VON JULIA ZETZ | 25.07.2013 12:42

Kontrollpunkt: Essen

Für Marie fing es harmlos an. Ein Speckröllchen hier und ein paar überflüssige Gramm dort. Der Sommer kam und sie wollte eine gute Figur in ihrem Bikini machen. Da musste eine Diät her. Möglichst schnell sollte es gehen, denn immerhin wollte sie bald am Strand liegen und dabei eine gute Figur machen. So schwer kann das ja nicht sein, dachte sie. Die Mädels in den Modemagazinen sind immerhin auch so schön dünn. Schnell suchte sie den nächsten Drogeriemarkt auf und fand auch was sie suchte. Ein gelbes Pulver, das eine Mahlzeit ersetzen sollte. Jetzt nur noch den Süßkram weglassen und schon sollte der Weg zur Traumfigur gelegt sein. Dass sie genau mit dieser Entscheidung, den Weg in eine gefährliche Essstörung fand, war Marie zu diesem Zeitpunkt noch nicht klar.


Essstörungen haben viele Gesichter

Sich selbst zu vertrauen...

Eine Diät ist noch keine Essstörung. Wer auf sein Gewicht achtet und sich gesund ernährt, der ist noch lange nicht krank. Doch wann beginnt eigentlich eine Essstörung? Für Marie war der Übergang schleichend. Zuerst ersetze sie eine Mahlzeit mit einem Diätdrink und ließ Süßigkeiten und fettiges Essen links liegen. Der Erfolg kam schnell, was vor allem daran lag, dass Marie nicht übergewichtig war. Sie wollte nur ein paar Kilo verlieren. Nach sechs Wochen zeigte die Waage schon vier Kilo weniger an. Freunde und Bekannte waren begeistert und Marie genoss die lobenden Worte. Vielleicht war genau das der Punkt, an dem ihre Essstörung begann.

Im Allgemeinen unterscheidet man zwischen drei Arten von Essstörungen: der Magersucht, der Bulimie und der Binge-Eating-Störung. Bei der Magersucht ist das auffälligste Merkmal der beinah komplette Verzicht auf jegliches Essen. Oftmals einhergehend mit einem Übermaß an Sport. Eine Essstörung wie Magersucht zeichnet den Körper. Betroffene sind extrem dünn, sehen sich selbst im Spiegel aber als übergewichtig. Wird diese Krankheit nicht behandelt, führt sie früher oder später zum Tod.

## GESPEICHERTE DATEN
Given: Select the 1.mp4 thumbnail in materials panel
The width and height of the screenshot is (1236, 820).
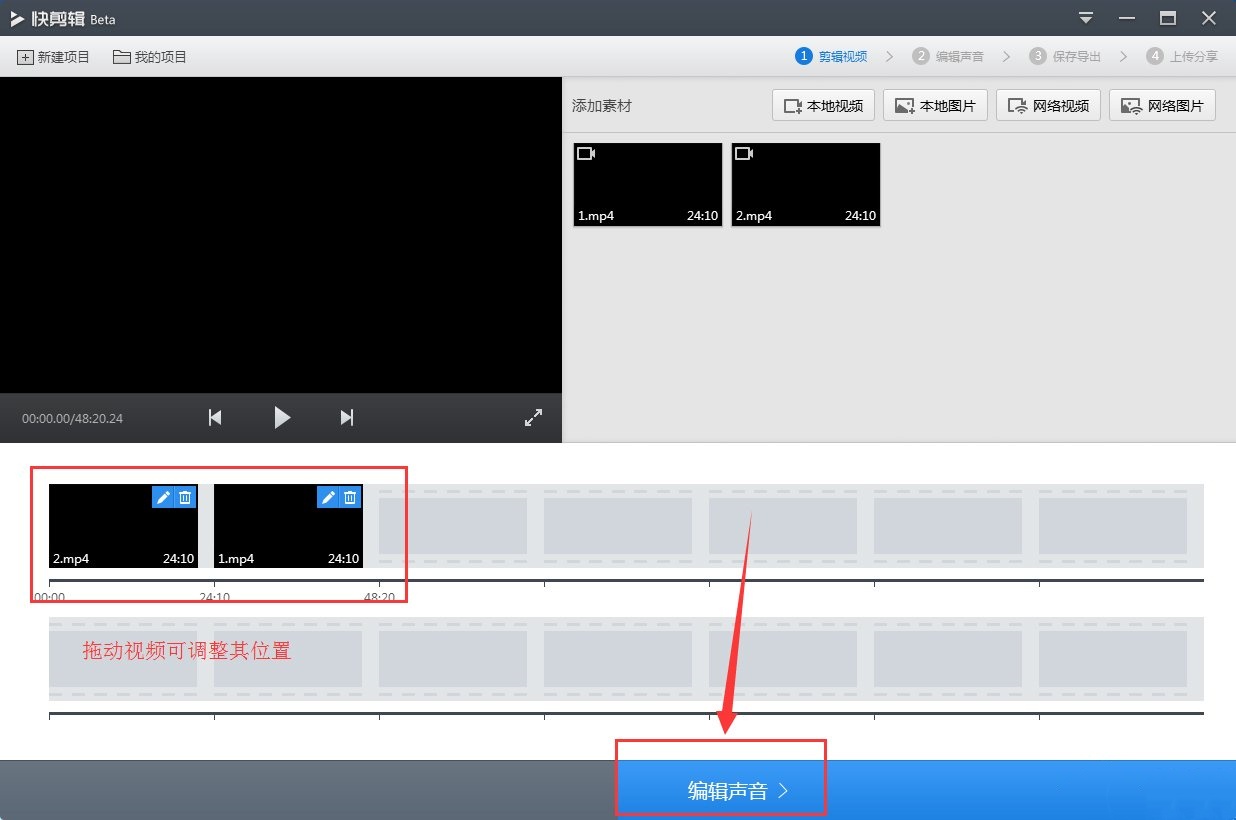Looking at the screenshot, I should click(646, 184).
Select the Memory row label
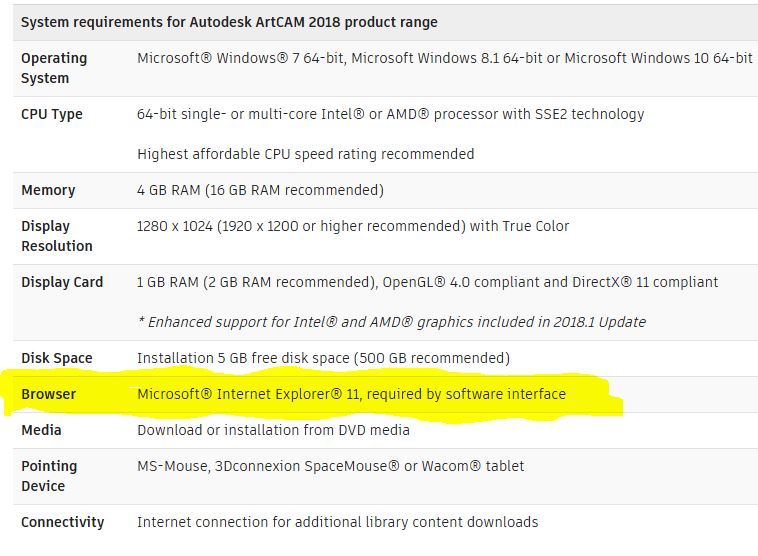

## ZIEL DER AUFGABE
Schreiben Sie den Textauszug über Essstörungen von „VON JULIA ZETZ“ bis einschließlich „noch nicht klar.“ erneut ab. Ersetzen Sie dabei „Drogeriemarkt“ durch „Supermarkt“.

## LÖSUNGSVORSCHLAG
VON JULIA ZETZ | 25.07.2013 12:42

Kontrollpunkt: Essen

Für Marie fing es harmlos an. Ein Speckröllchen hier und ein paar überflüssige Gramm dort. Der Sommer kam und sie wollte eine gute Figur in ihrem Bikini machen. Da musste eine Diät her. Möglichst schnell sollte es gehen, denn immerhin wollte sie bald am Strand liegen und dabei eine gute Figur machen. So schwer kann das ja nicht sein, dachte sie. Die Mädels in den Modemagazinen sind immerhin auch so schön dünn. Schnell suchte sie den nächsten Supermarkt auf und fand auch was sie suchte. Ein gelbes Pulver, das eine Mahlzeit ersetzen sollte. Jetzt nur noch den Süßkram weglassen und schon sollte der Weg zur Traumfigur gelegt sein. Dass sie genau mit dieser Entscheidung, den Weg in eine gefährliche Essstörung fand, war Marie zu diesem Zeitpunkt noch nicht klar.